Among the included studies, Brose et al.[28] and Thompson and Easton[11] had some duplication in terms of participants, but we included both the studies for three reasons. First of all, only 96 of 147 families included in Brose et al. are also used in the study by Thompson and Easton. Second, our study analyzed the presumed BRCA1 mutation carriers from the Brose et al. study. As to Thompson and Easton, our analyses included only 2245 tested BRCA1 mutation carriers, although the entire study included 11 847 participants. Therefore, all the presumed BRCA1 carriers in Thompson and Easton, duplicated in Brose et al., were not included in our analysis. Lastly, we conducted a sensitivity analysis by removing the Brose et al. study, and did not find a statistically significant difference. Therefore, we concluded that the overlap in the number of participants between Brose and Thompson in our analysis is relatively low, and included both of the studies.

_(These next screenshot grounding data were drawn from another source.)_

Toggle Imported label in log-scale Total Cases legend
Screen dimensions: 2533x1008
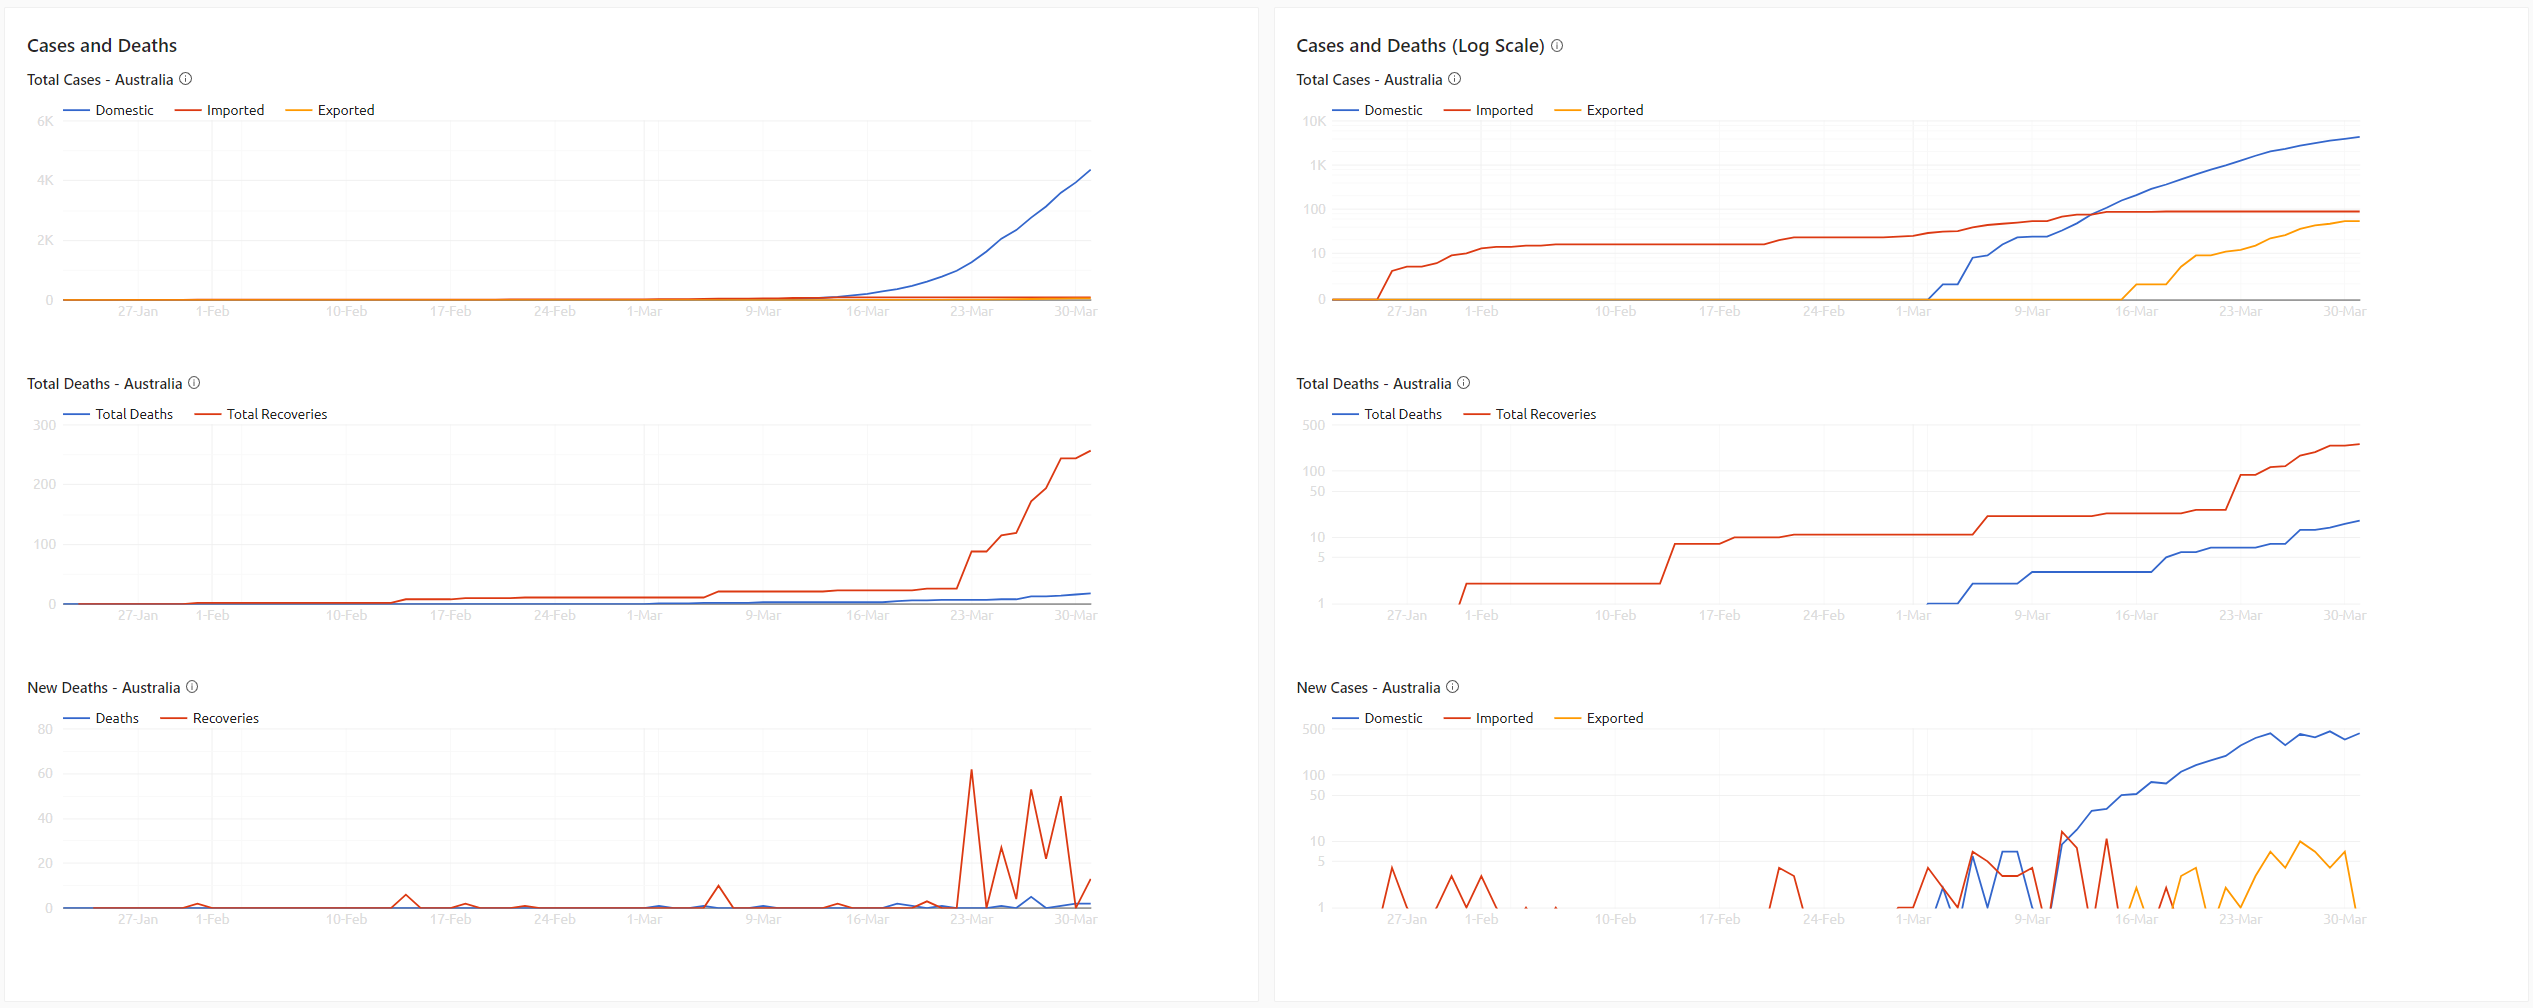[x=1504, y=110]
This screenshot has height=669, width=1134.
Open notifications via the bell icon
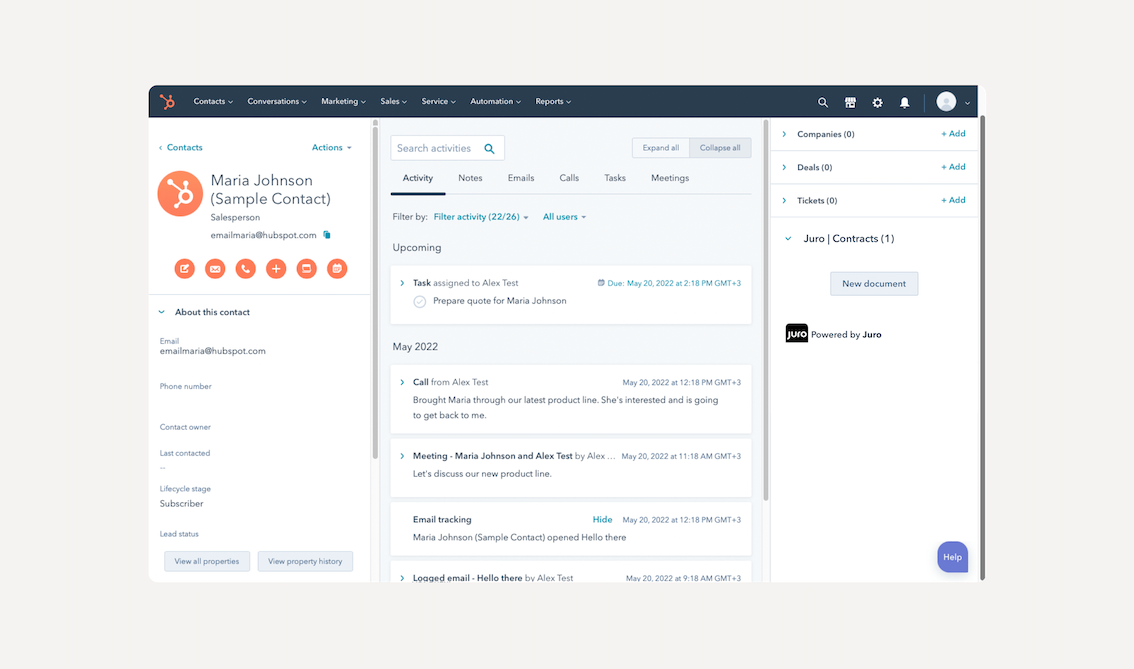pos(904,101)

Our meta-analysis has limitations and needs to be interpreted with some caution. Reviews hold the inherent risk of favoring some studies over others or some findings over others. First, heterogeneity in study designs must be acknowledged. Although most studies differentiated between BRCA1 and BRCA2 mutation carriers, some studies did not. Studies differed in how they ascertained BRCA mutation carriers with some studies defining mutation based on three well-known founder mutations, whereas other studies used whole-gene sequencing. Some studies did not confirm BRCA mutation by genetic testing but used pedigree instead, assuming that 50% of the study population would have BRCA mutations. Most studies focused on colorectal cancer, but three studies were limited to colon cancer. Due to the heterogeneity in study design, we performed subgroup analyses that, due to limited statistical power, did not permit stratification by BRCA mutation type or comparator. Only six studies were designed specifically to capture the risk of colorectal cancer in BRCA mutation carriers as their primary goal. The low incidence of colorectal cancers in some studies may be because these studies included several cancer types. Our stratified analyses carried with them the risk of limited statistical power, as the number of studies included in our analysis was small. Based on the NOS quality assessment results, all studies included in the meta-analysis were of moderate quality (NOS = 4 to 6). Therefore, it was not feasible to conduct further analyses to assess heterogeneity by study quality. Second, all the studies reviewed were noncontrolled observational investigations that, consequently, may have been unbalanced with regard to baseline clinical and demographic characteristics of the subjects. Although the real-world practice may be better reflected in observational studies, the relative lack of baseline characteristics including risk factors make their interpretation more difficult and may induce bias. Family history, preexisting cancer, diet, smoking status, and increasing age are known risk factors for colorectal cancer.[43] Studies varied in the effect measure used, including SIR, RR, and OR, which necessitated some effect measures to be converted into ORs to make them useable in the meta-analyses.

In conclusion, where a previous qualitative review suggested an increased risk of early-onset colorectal cancer only in women under the age of 50 years carrying a BRCA1 mutation, our systematic review and meta-analysis points at a 1.49-fold greater risk of colorectal cancer in BRCA1 mutation carriers, but not in BRCA2 mutation carriers.